Print the entries from the line containing "You are a computer-use agent." through the line containing "Action: coord(525,302)", with both of those lines included, reproducing each line exactly and omitting the pictures.

**Data lines:**
* * *
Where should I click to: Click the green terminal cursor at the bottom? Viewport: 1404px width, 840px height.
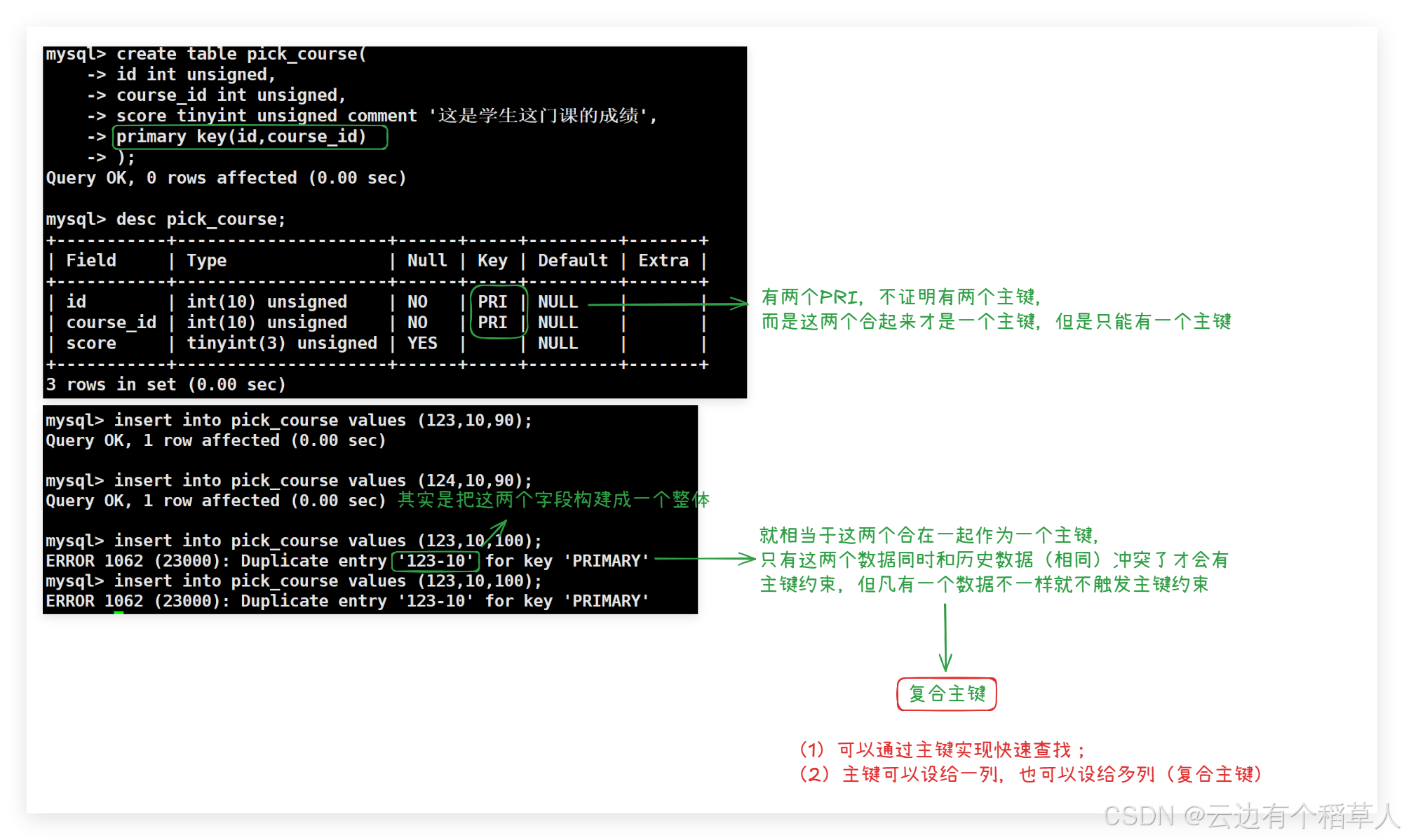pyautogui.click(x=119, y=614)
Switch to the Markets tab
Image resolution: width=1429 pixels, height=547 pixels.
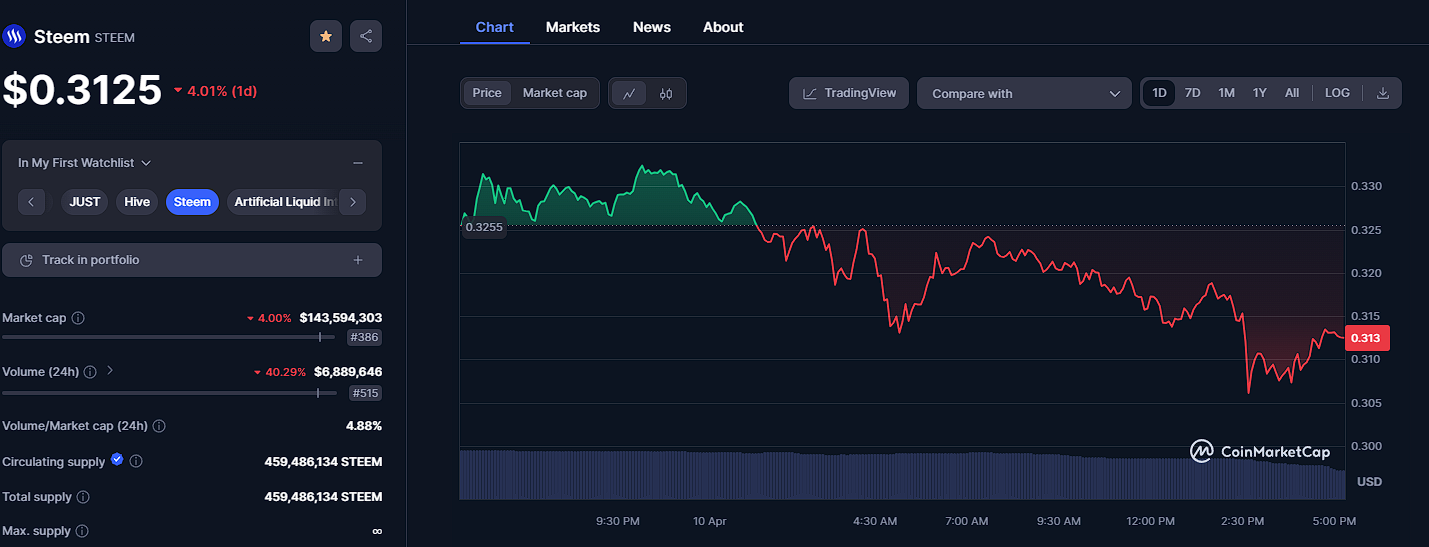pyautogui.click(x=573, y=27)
* * *
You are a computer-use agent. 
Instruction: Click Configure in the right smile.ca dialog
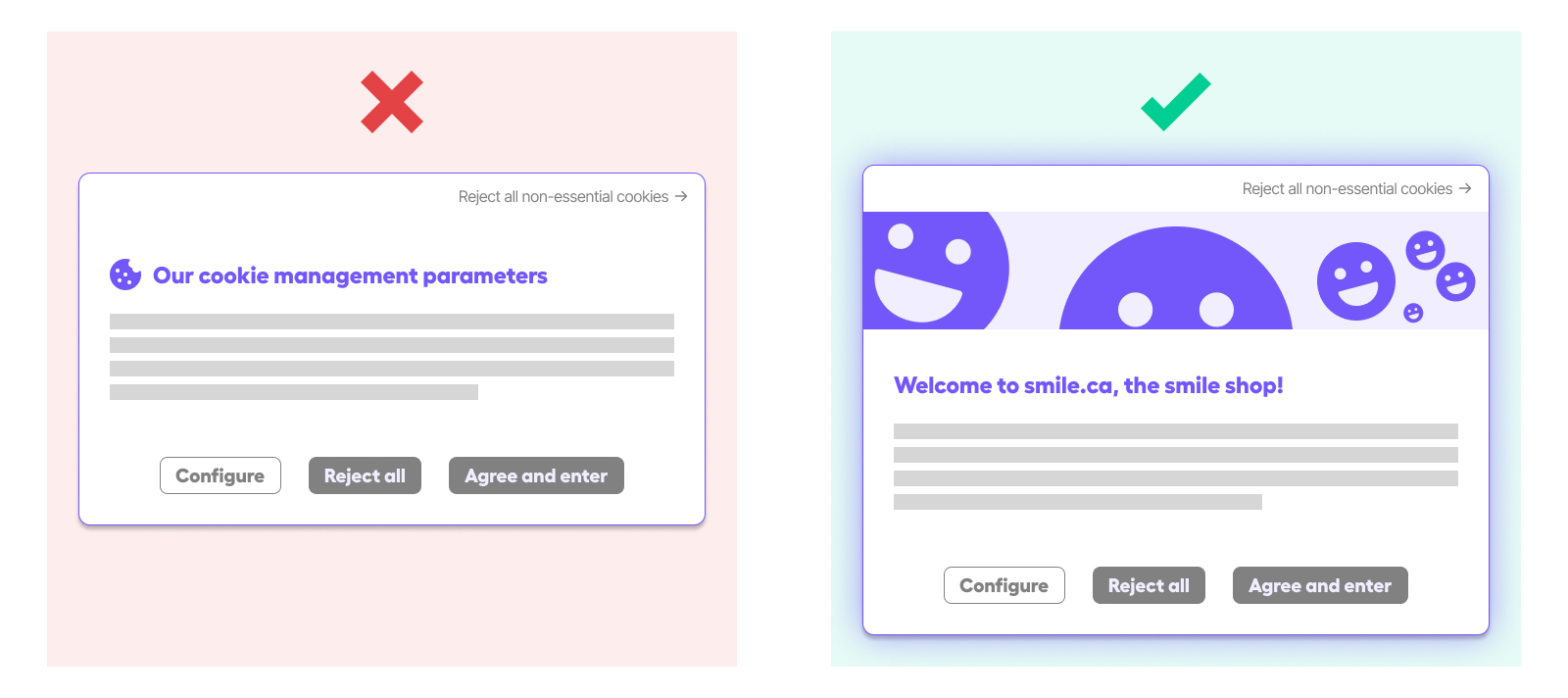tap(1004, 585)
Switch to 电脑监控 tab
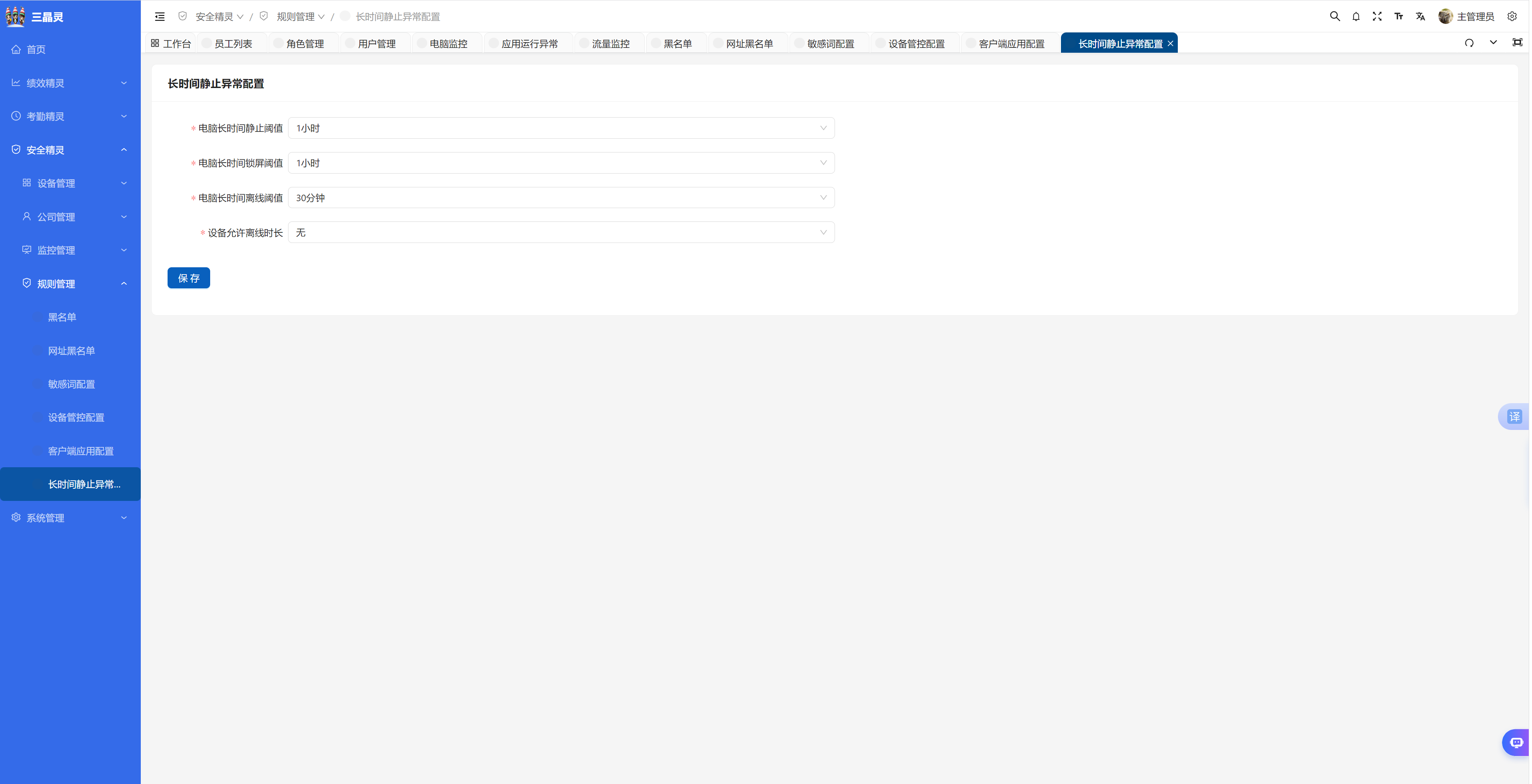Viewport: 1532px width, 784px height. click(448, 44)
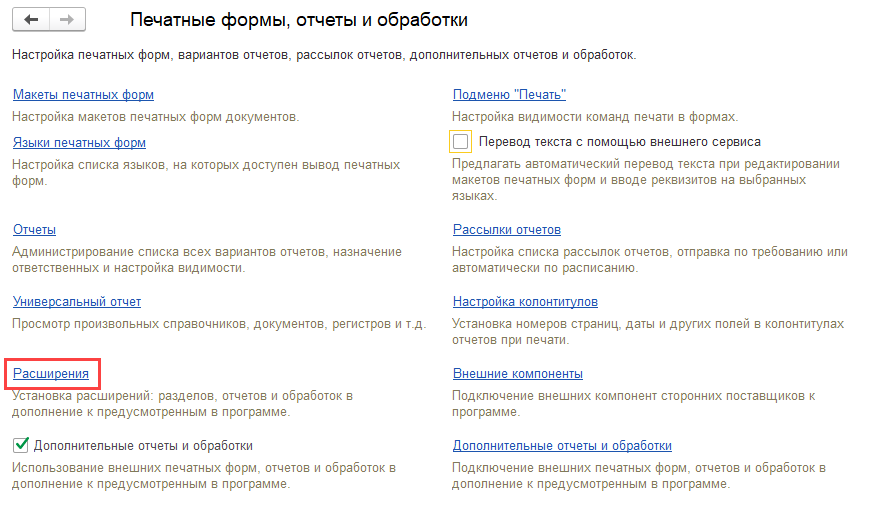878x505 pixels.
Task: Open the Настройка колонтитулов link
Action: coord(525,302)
* * *
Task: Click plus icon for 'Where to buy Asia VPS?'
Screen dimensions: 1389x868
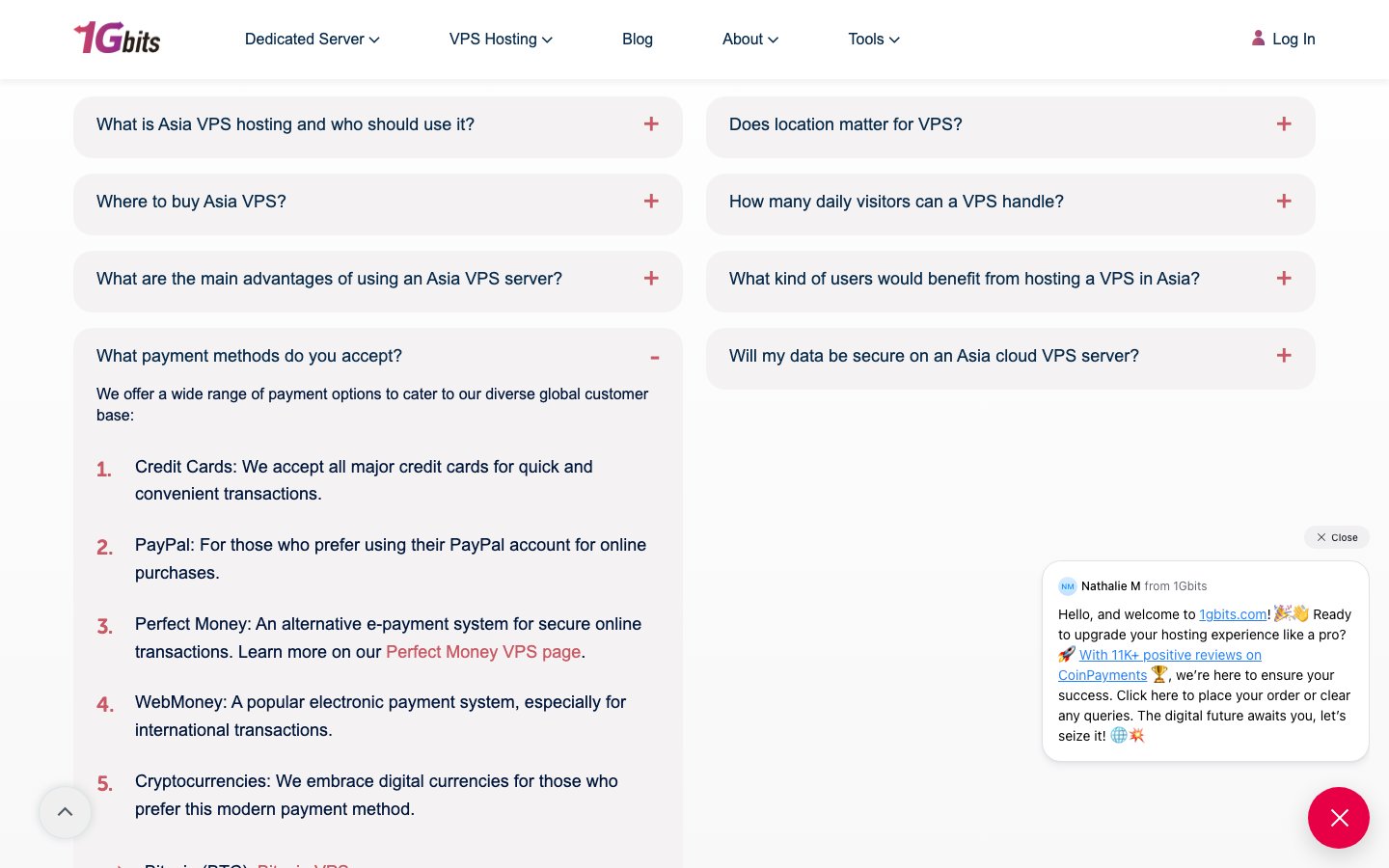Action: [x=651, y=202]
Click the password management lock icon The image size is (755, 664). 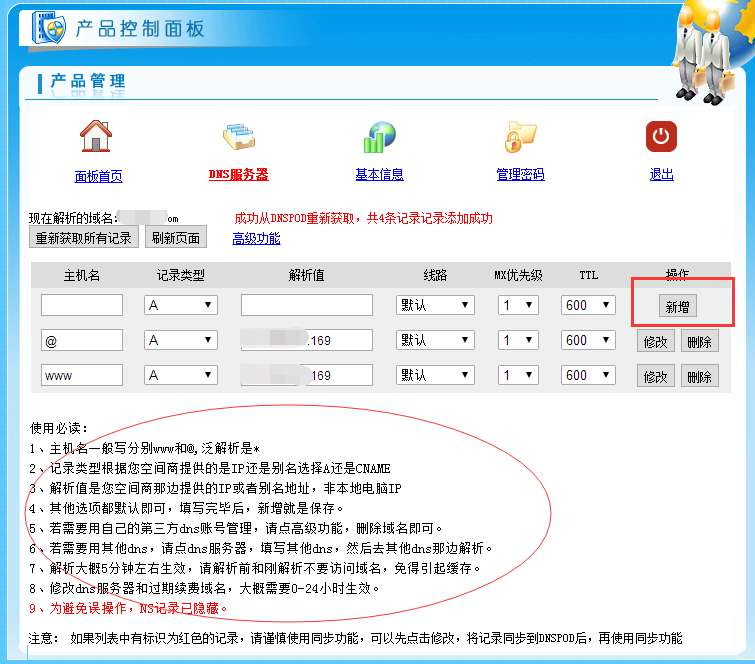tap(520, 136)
* * *
**In response:**
You are a computer-use agent. 
Instruction: Click Configure in the right smile.ca dialog
tap(1004, 585)
Switch to 电脑监控 tab
Viewport: 1532px width, 784px height. click(448, 44)
878x505 pixels.
Task: Open the Настройка колонтитулов link
Action: coord(525,302)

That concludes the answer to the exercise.